Clarify Details About the Job

Before each interview, jot down any remaining questions you have on the job itself. These will help you fill any information gaps on the job posting, giving you a clear sense of what the role entails. For example:

  • What does a typical workday look like for this position? Is there wide variation or a strong sense of routine?
  • What is the biggest or most frequent challenge for this position?
  • How is success in the position measured? What performance metrics are most closely evaluated by management?
  • Does the workflow tend to fluctuate annually or seasonally?
  • What is the expected or required ratio of time working at the office versus from home? (Note: When asking this question, emphasize your flexibility for different work schedules.)
  • Who does the position report to directly and indirectly? What is the expected level of contact or collaboration?
  • Is the role more independent or collaborative? If the latter, which team members or departments would I partner with most?

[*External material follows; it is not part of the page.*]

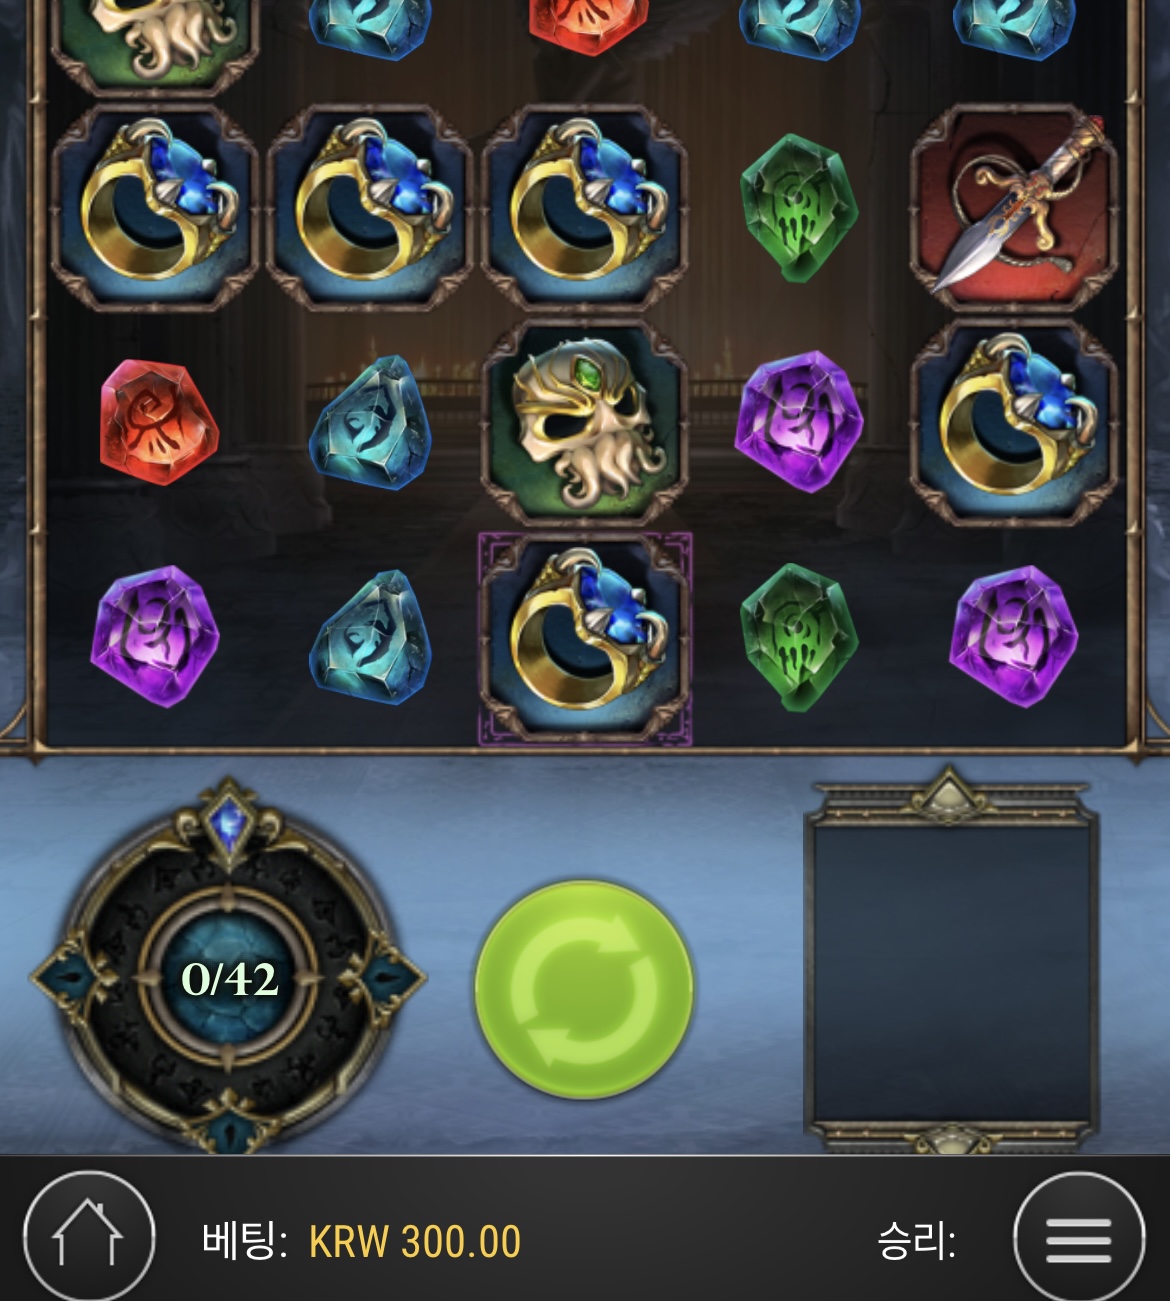Viewport: 1170px width, 1301px height.
Task: Click the golden skull with green gem
Action: 585,423
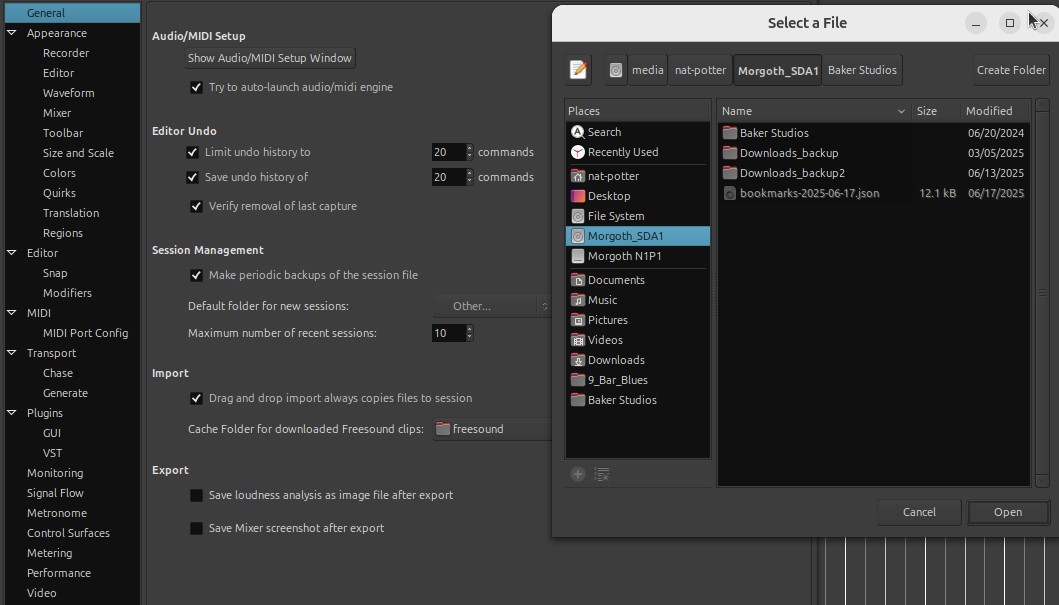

Always view these questions in light of your research and frame them accordingly. Below are two examples of how you could phrase a question in the context of research you’ve done:

  • In looking over your corporate website, I was struck by your expansion to five new markets in the past three years. Is that the biggest change in your time with the company so far?
  • I saw on the careers page that your company has a quarterly plan for formal staff training and development. Can you tell me more about how this plan works and how it applies to this department’s schedule?

Clarify Next Steps

At the end of your interview, inquire about next steps in the hiring process. Questions in this vein may include:

  • What is the timeframe for the next stage of hiring? If I’m selected, would there be another round of interviews?
  • Should I plan on hearing from you directly or from someone else once a decision has been made?
  • Should I expect to hear by phone or email? (But emphasize you’re flexible in this regard. Confirm the interviewer has your right contact information and knows the best times to reach you.)

Frequently Asked Questions About What To Ask in an Interview

What if the interviewer already answered most of my questions?-

Tell them so. When the interviewer asks if you have any questions for them, say something like, “I had some areas I was hoping to clarify, but we’ve covered most of them.” This type of comment is a courteous way to show the interviewer you were listening and the information they shared was helpful.

How can I deepen the interview discussion?-

Any question you ask is a yes/no, who, what, when, where, why, or how. Keep in mind “why” and “how” tend to open and enrich a conversation, while the others usually just provide facts and context.

For example, you could ask the interviewer when and where the company started. But when they answer plainly (“I believe the company was founded in Buffalo in the mid-1970s.”), the conversation may seem at a dead end. A more interesting way to learn from and engage with the interviewer is to ask them how the company has grown or evolved or why it’s been successful in its market.

What questions should I avoid asking?-

Any that are already answered in the job posting. When you ask for information the employer already provided, it tells them you haven’t fully prepared, and your interest in the position may be limited. To avoid this pitfall, closely review the job posting one more time right before each interview.